Unsurprisingly, the more testing the university did, and the more information it had about its members’ close contacts, the fewer Covid-19 cases there were. But in virtually every scenario, sharing at least some tests with the broader community led to fewer cases than hoarding them.

“The surprising thing is just how robust that finding is in the face of some pretty plausible variations,” said A. David Paltiel, a professor of health policy and management at Yale School of Public Health, who was not involved in the study.

Still, he noted, there were plenty of scenarios that the model didn’t test, and the paper still needs to undergo a thorough peer review.

Its predictions should also be tested in the real world, Dr. O’Connor said: “It needs to be explored and tested head-to-head with other allocation methods.”

But if the findings hold up, it would suggest that schools and other institutions that are trying to reopen safely should think beyond their own walls when they develop testing programs. “Even if your goal is only to protect the students in your care, you will still be doing the maximum to protect those students by taking care of the people in the surrounding community,” Dr. Paltiel said. “That’s a pretty strong argument.”

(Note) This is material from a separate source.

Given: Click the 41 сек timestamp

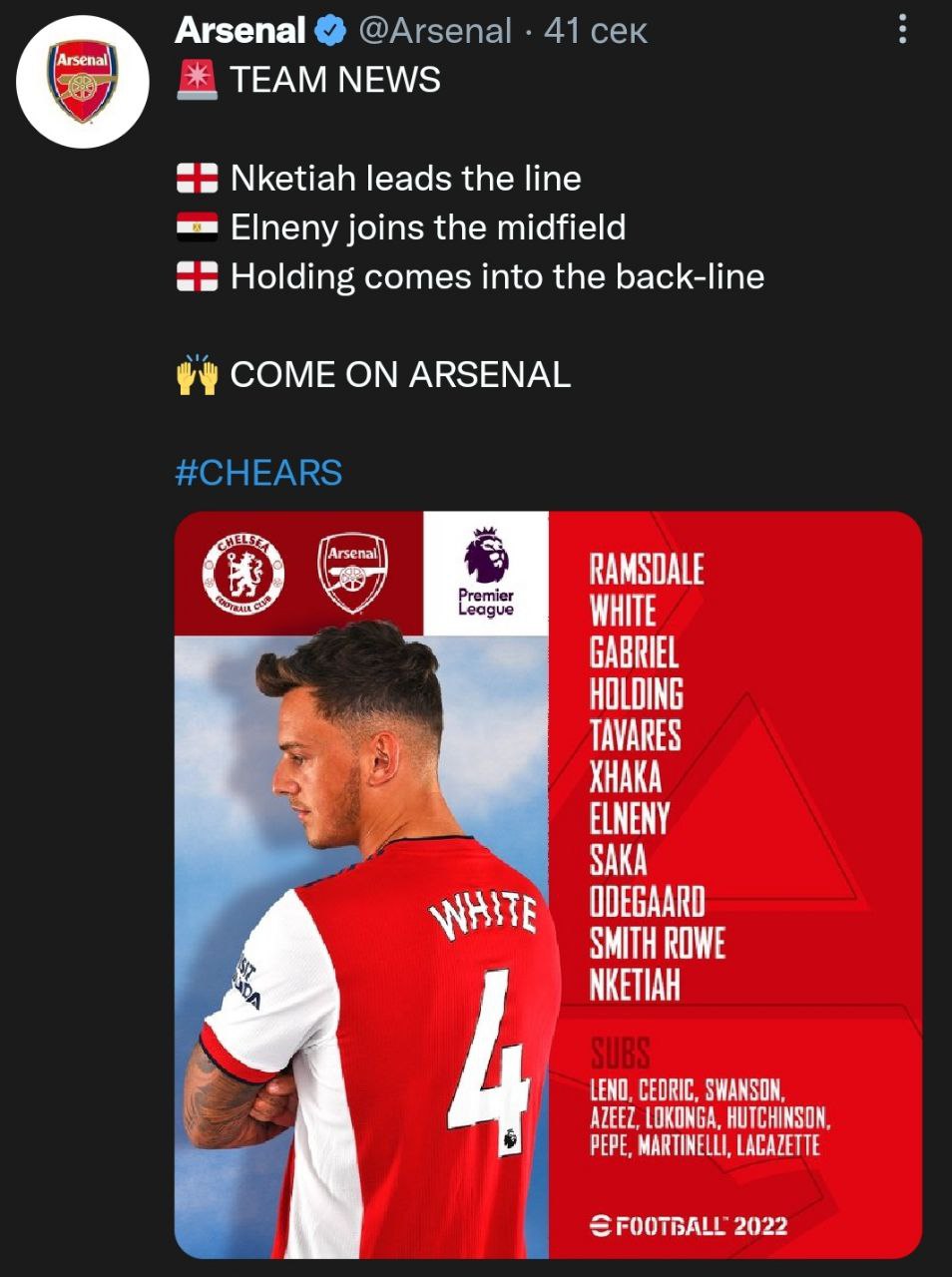Looking at the screenshot, I should click(x=596, y=31).
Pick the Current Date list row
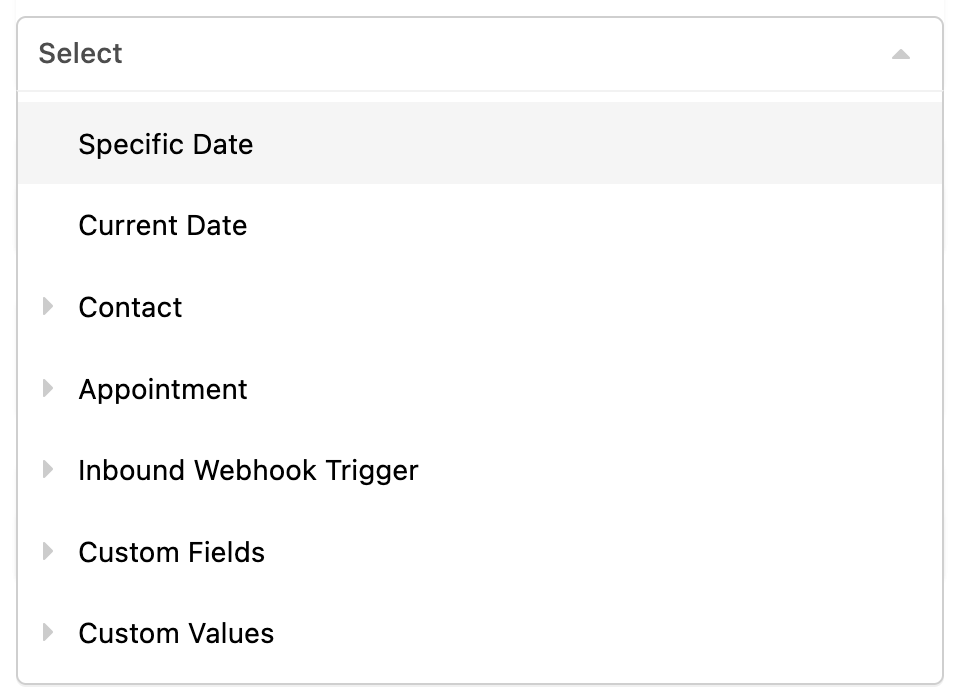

Some universities are beginning to adopt this outlook. C.M.U. now offers free tests to all of its students’ self-reported contacts, whether or not they are affiliated with the university, and runs a testing site that is open to local residents, said Amy Bronson, a co-chair of the university’s Covid-19 task force and an author of the paper.

And in November, the University of California, Davis, began offering free coronavirus tests to anyone who lives or works in the city. The Healthy Davis Together program, a partnership with the city, has since administered more than 450,000 tests and identified more than 1,000 people with the virus, said Brad Pollock, an epidemiologist at U.C. Davis who directs the project.

“A virus does not respect geographic boundaries,” Dr. Pollock said. “It is ludicrous to think that you can get control of an acute infectious respiratory disease like Covid-19, in a city like Davis that hosts a very large university, without coordinated public health measures that connect both the university and the community.”

There are barriers to the more altruistic approach, including internal political pressure to use testing resources in house and concerns about legal liability. But the researchers hope that their model convinces at least some institutions to rethink their strategy, not only during this epidemic but also in future ones.

“An outbreak is an opportunity to buy a lot of community good will, or to burn a lot of community good will,” Dr. Sabeti said. “We could have spent an entire year building up that relationship between organizations and institutions and their communities. And we would have done all that hard work together, as opposed to everybody turning inward.”